Classement des finalistes par points :

| Miss | Public | Jury | Total |
|---|---|---|---|
| Île-de-France | 10 | 12 | 22 |
| Nord-Pas-de-Calais | 12 | 9 | 21 |
| Reunion Island | 9 | 11 | 20 |
| Champagne-Ardenne | 8 | 11 | 19 |
| Corsica | 11 | 4 | 15 |
| Aquitaine | 5 | 9 | 14 |
| French Guiana | 7 | 4 | 11 |
| Languedoc-Roussillon | 4 | 6 | 10 |
| Martinique | 6 | 4 | 10 |
| Provence | 2 | 7 | 9 |
| Limousin | 3 | 6 | 9 |
| Rhône-Alpes | 1 | 4 | 5 |

=== Last round ===
Only the audience can choose the winner and her runners-up by voting.

| Contestant | Results |
|---|---|
| Nord-Pas-de-Calais | 29.20% |
| Corsica | 25.25% |
| Île-de-France | 18.16% |
| Champagne-Ardenne | Not specified |
| Reunion Island | Not specified |

== Special awards ==

| Prize | Contestant |
|---|---|
| General Culture Award | Corsica – Eva Colas (18/20); |
| Elegance Award | Franche-Comté – Mathilde Klinguer; |
| Best in Swimsuit Award | Midi-Pyrénées – Anaïs Dufillo-Medellel; |
| Best Regional Costume Award | Lorraine – Cloé Cirelli (designer : Maël Charton); |
| Miss Congeniality | Tahiti – Turouru Temorere; |
| Miss Photogenic | Picardy – Paoulina Prylutska; |

== Notes ==

The median age was approximately 20 years old and the median height was 1.737 m

===Ethnic origins===
- Auvergne – Marie-Anne Halbwachs is of German origin.
- Burgundy - Mélanie Soares is of Portuguese origin.
- Champagne-Ardenne – Safiatou Guinot is of Ivorian descent through her father.
- Côte d'Azur – Julia Sidi Atman is of Algerian and Italian descent.
- Île-de-France – Lison DiMartino is of Italian and Sicilian descent through her father.
- New Caledonia – Levina Napoleon is of Polynesian, Swedish and Chinese origin from her mother's side, and Javanese and Melanesian origin from her father's side.
- Picardy – Paoulina Prylutska was born in Ukraine.
- Provence – Kleofina Pnishi was born in Kosovo.
- Reunion – Audrey Chane Pao Kan is of Chinese and Indian descent.
- Rhône-Alpes – Dalida Benaoudia is of Algerian descent.

===Replacements===
- Martinique – Jade Voltigeur, Miss Martinique, was disqualified due to a too big tattoo, which is against the rules of the pageant. Her first runner-up, Laura-Anaïs Abidal, took over the title.

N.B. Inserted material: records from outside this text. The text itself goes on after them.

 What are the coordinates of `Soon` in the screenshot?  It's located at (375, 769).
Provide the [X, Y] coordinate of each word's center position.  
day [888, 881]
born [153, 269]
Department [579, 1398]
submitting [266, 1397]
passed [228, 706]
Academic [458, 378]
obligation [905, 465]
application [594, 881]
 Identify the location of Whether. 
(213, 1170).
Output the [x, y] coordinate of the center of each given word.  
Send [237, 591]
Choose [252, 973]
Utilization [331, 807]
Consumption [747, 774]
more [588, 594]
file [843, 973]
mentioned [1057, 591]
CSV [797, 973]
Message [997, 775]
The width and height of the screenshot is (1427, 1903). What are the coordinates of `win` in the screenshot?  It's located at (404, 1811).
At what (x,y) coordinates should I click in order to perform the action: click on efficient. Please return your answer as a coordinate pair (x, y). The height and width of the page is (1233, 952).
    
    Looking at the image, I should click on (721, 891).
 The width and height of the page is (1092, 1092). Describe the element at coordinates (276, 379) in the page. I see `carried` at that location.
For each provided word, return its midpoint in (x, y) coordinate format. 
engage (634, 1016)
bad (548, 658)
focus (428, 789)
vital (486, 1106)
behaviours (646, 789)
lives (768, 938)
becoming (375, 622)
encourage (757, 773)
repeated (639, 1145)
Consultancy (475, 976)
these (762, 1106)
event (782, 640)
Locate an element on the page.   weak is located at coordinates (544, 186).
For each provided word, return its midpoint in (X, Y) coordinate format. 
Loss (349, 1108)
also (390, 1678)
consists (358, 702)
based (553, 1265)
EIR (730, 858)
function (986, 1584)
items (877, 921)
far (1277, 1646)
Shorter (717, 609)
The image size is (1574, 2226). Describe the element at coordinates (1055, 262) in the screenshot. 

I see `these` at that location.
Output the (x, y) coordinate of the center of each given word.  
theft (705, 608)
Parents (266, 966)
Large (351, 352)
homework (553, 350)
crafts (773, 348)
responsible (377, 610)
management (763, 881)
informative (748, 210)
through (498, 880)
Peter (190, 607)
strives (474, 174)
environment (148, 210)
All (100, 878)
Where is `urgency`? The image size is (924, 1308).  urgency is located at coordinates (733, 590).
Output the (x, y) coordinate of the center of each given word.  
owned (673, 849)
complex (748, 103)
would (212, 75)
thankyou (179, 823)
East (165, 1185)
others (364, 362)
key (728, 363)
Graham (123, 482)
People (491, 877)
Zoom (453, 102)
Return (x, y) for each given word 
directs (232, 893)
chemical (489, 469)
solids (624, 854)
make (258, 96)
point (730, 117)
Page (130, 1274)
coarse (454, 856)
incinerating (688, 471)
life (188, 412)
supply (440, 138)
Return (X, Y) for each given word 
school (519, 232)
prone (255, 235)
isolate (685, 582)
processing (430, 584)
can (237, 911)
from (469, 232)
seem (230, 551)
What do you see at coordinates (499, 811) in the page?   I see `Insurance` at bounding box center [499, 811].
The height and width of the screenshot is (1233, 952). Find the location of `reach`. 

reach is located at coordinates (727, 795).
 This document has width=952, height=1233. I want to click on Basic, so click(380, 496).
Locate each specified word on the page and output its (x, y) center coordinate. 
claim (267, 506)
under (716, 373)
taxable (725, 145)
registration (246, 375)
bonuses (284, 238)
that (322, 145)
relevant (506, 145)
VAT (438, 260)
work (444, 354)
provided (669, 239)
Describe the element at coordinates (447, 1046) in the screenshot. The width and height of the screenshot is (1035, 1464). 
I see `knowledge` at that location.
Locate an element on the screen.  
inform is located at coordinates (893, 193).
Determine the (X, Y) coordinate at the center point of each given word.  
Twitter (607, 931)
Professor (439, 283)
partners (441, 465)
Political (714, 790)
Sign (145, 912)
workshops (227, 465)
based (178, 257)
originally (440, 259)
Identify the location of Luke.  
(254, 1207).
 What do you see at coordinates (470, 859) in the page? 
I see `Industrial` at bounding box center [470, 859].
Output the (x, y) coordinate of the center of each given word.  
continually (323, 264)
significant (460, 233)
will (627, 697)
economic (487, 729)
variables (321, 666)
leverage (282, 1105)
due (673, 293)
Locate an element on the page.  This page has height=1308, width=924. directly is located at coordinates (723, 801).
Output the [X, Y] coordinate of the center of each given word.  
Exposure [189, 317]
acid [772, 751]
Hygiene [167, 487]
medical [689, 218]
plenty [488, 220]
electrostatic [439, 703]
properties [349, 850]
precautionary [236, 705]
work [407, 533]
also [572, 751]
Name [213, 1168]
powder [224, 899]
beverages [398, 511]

=== Notes on the placements ===

- The region Nord-Pas-de-Calais wins its third crown of Miss France, in only four years.
- The region Aquitaine is placed for the fourth consecutive year.
- The Reunion Island is placed for the third consecutive year.
- The regions Île-de-France, French Guiana and Languedoc-Roussillon are placed for the second consecutive year.
- The regions Martinique, Nord-Pas-de-Calais, Provence and Rhône-Alpes are placed for the first time since Miss France 2016.
- The region Champagne-Ardenne is placed for the first time since Miss France 2013. The region is also reaching its highest achievement while being third runner-up (they only made the top 5 once previously, with Christine Grégoire who was fourth runner-up in 1984).
- The region Corsica is placed for the first time since Miss France 2011.
- The region Limousin is placed for the first time since Miss France 2010.